Manigat on Thursday accused election officials of breaking the rules to benefit Preval, telling the AP: "We are not going to be sore losers but we are human beings."

Aristide ties

An agronomist before entering politics, Preval was previously president between Aristide's two terms, which were cut short by military coups and upheaval. He won the support of much of Haiti's poor by achieving some land reform and running a government seen as relatively free of corruption.

Preval says he wants to extend free elementary education during his second term for everyone in the Caribbean nation, which has been wracked with political instability and corruption. Haiti is one of the poorest, most densely populated and least developed countries in the Western Hemisphere.

The elections had been postponed four times because of continuing unrest across Haiti, particularly in the Port-au-Prince slum of Cite Soleil.

Two Jordanian troops from the U.N. peacekeeping mission died in a January skirmish with armed gang members in Cite Soleil, where support for Aristide remains strong, and six members from the U.N. mission were killed in 2005.

Haiti's wealthy minority opposed Preval, fearing he will allow Aristide -- a leftist former priest whose administration was accused of widespread corruption -- to return.

Preval supporters had claimed fraud when the count indicated a runoff would be needed. They set up roadblocks around Port-au-Prince and stormed a hotel where electoral officials had been staying.

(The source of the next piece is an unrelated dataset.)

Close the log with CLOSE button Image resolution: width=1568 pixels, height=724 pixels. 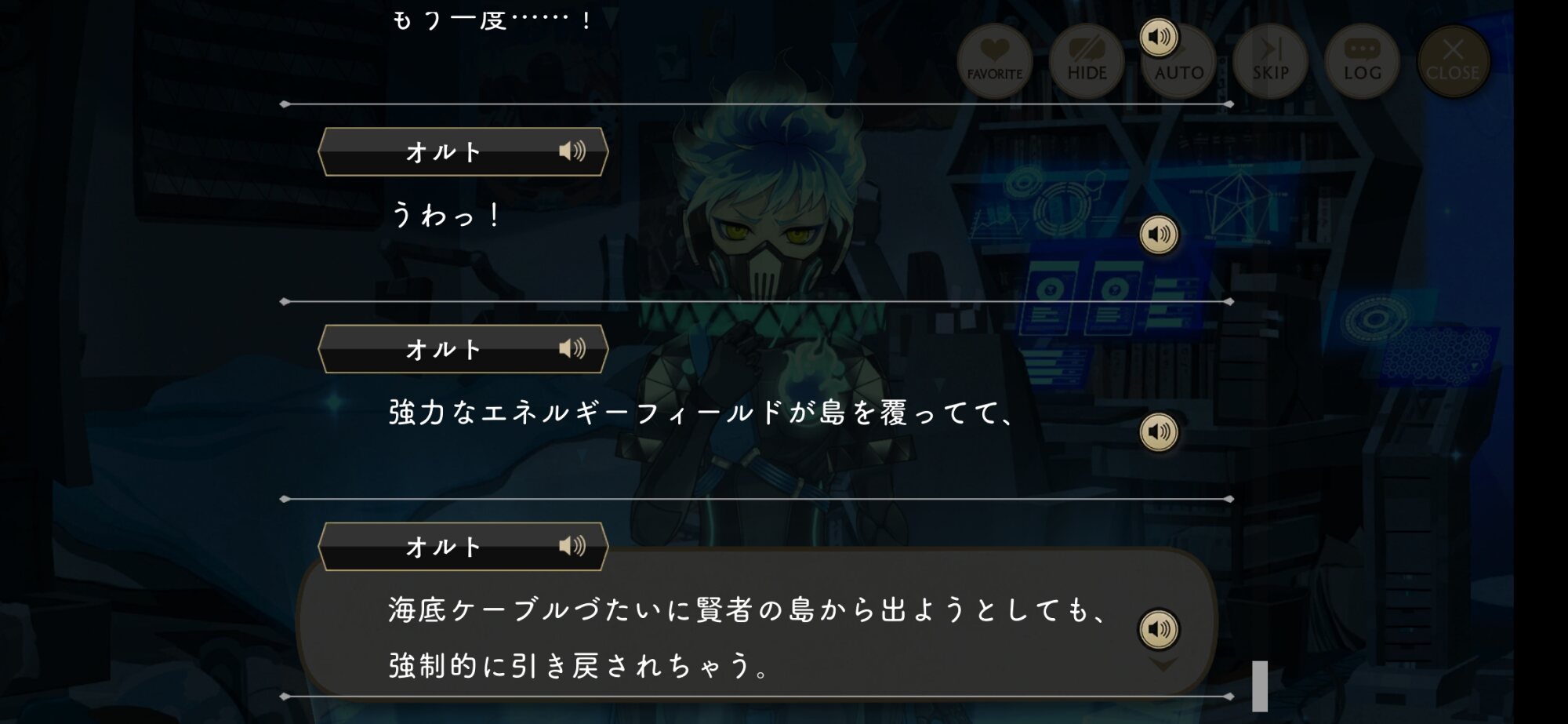pos(1454,60)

"Preval president!" they chanted. "No Preval, no Haiti!"

Preval himself declared the results flawed on Tuesday, though he urged his supporters to demonstrate peacefully.

U.N. spokesman David Wimhurst said claims of fraud were bolstered by the discovery in a garbage dump of "a large number" of discarded ballots, most of which appeared to have been marked for Preval.

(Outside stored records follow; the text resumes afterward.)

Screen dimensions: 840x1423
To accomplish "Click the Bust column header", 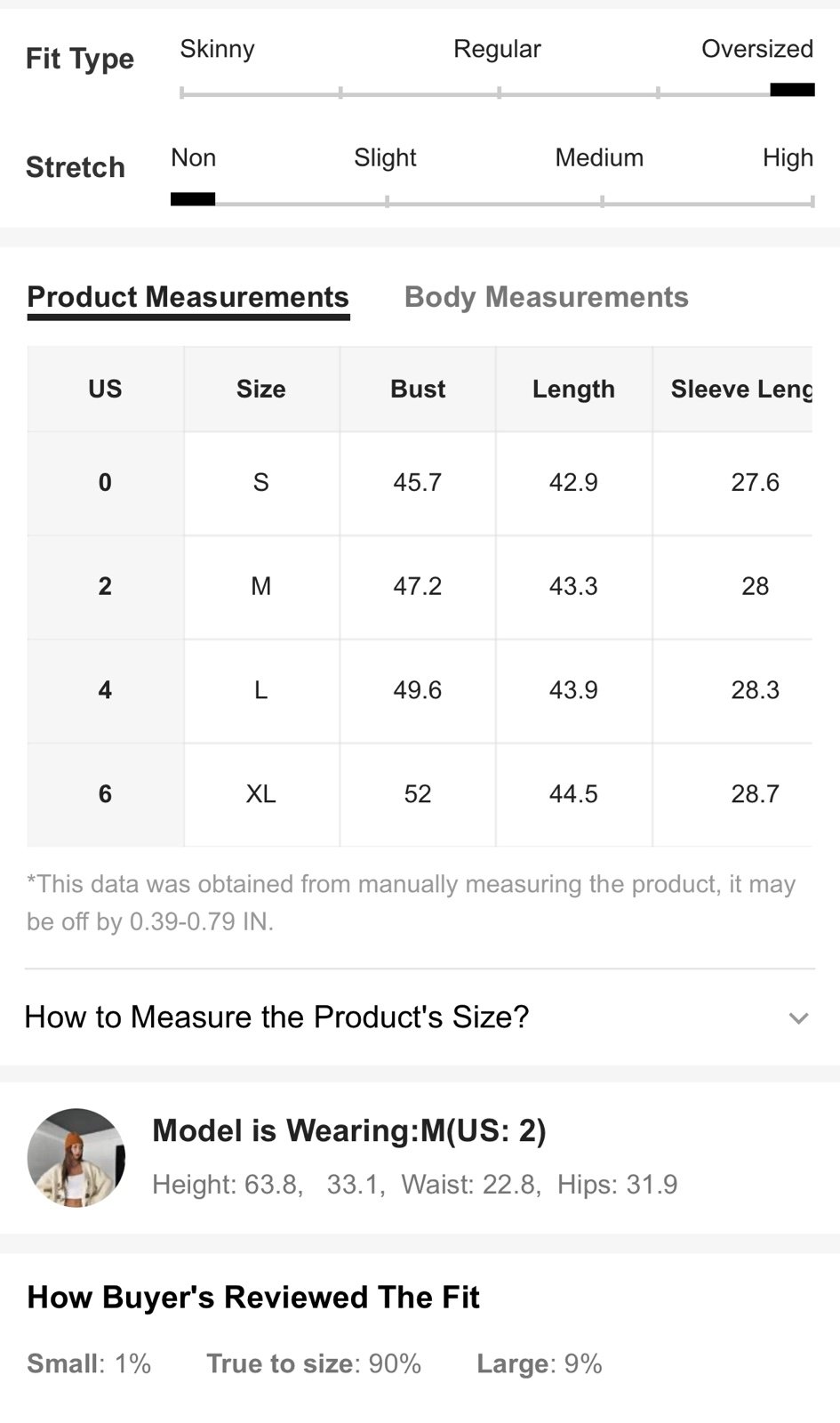I will 418,390.
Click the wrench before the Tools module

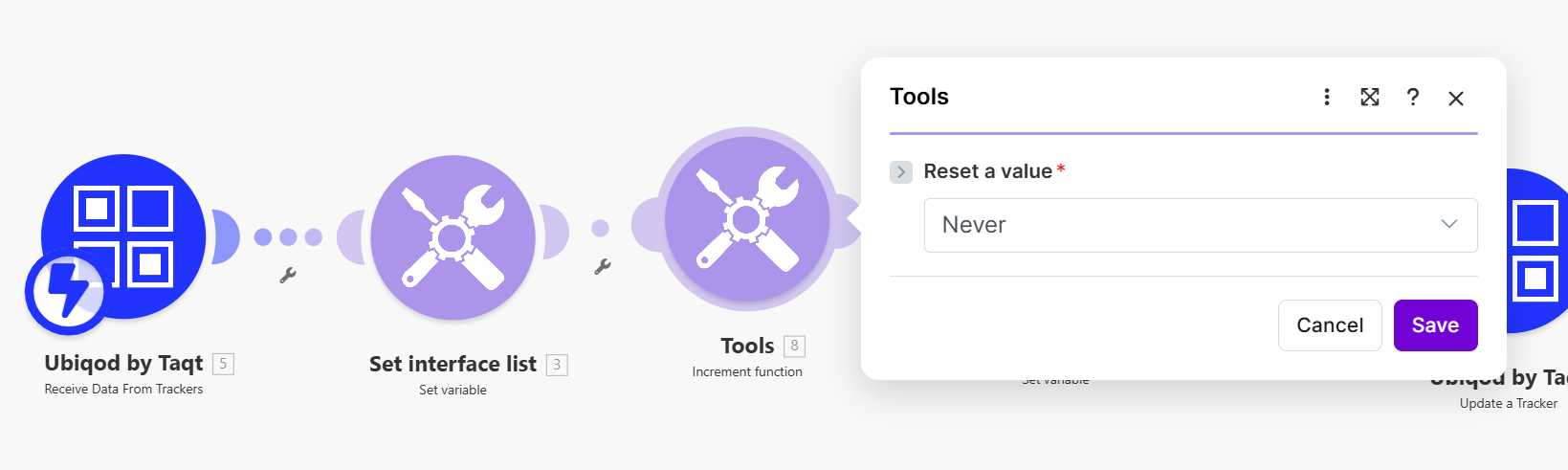[602, 267]
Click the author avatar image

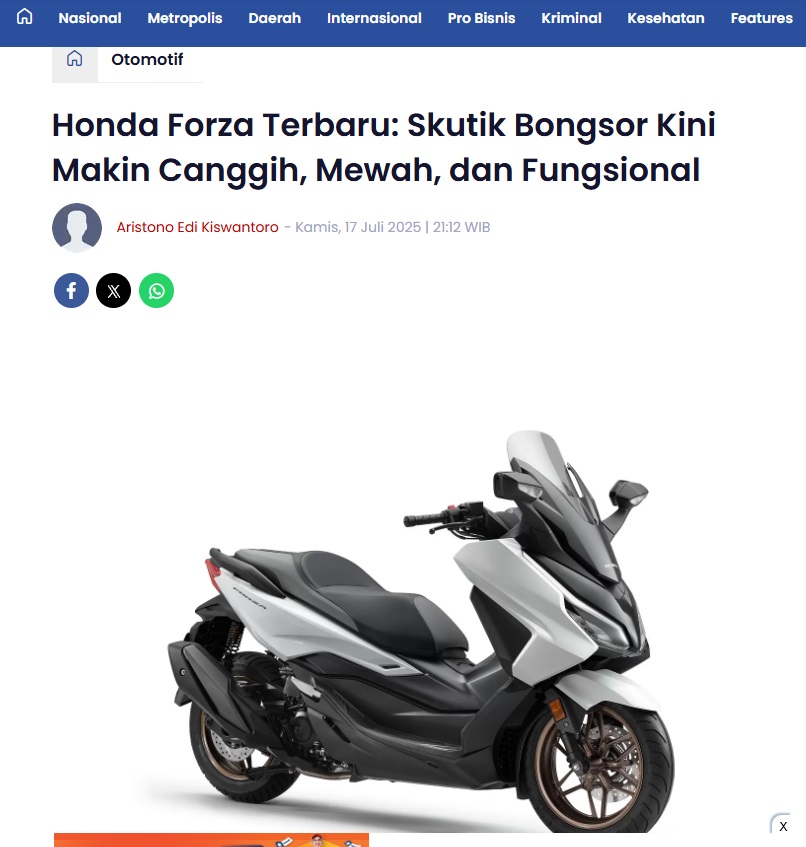click(77, 227)
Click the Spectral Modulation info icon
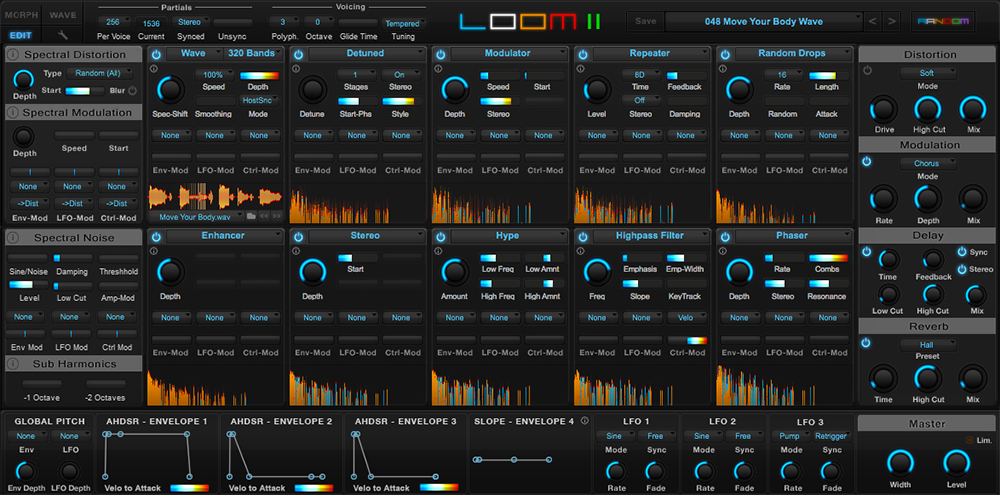The width and height of the screenshot is (1000, 495). [x=13, y=113]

"Naturally, the discovery of this material inflamed passions on the street," Wimhurst said Wednesday

He said the United Nations is likely to keep the peacekeeping mission in Haiti "for many years to come, to help the country not fall back into the abyss that so many times has happened after recent elections."

Under Haitian law, the president serves as head of state, serves a five-year term and appoints a prime minister to lead the government.

Valdes is now prepared to assist with the legislative elections, according to the U.N. statement, which said Preval would be sworn in March 29.

In Washington on Thursday, U.S. Secretary of State Condoleezza Rice told the House Committee on International Relations that Haiti's elections "were largely free and fair" and said "there appears now to be a chance for movement forward."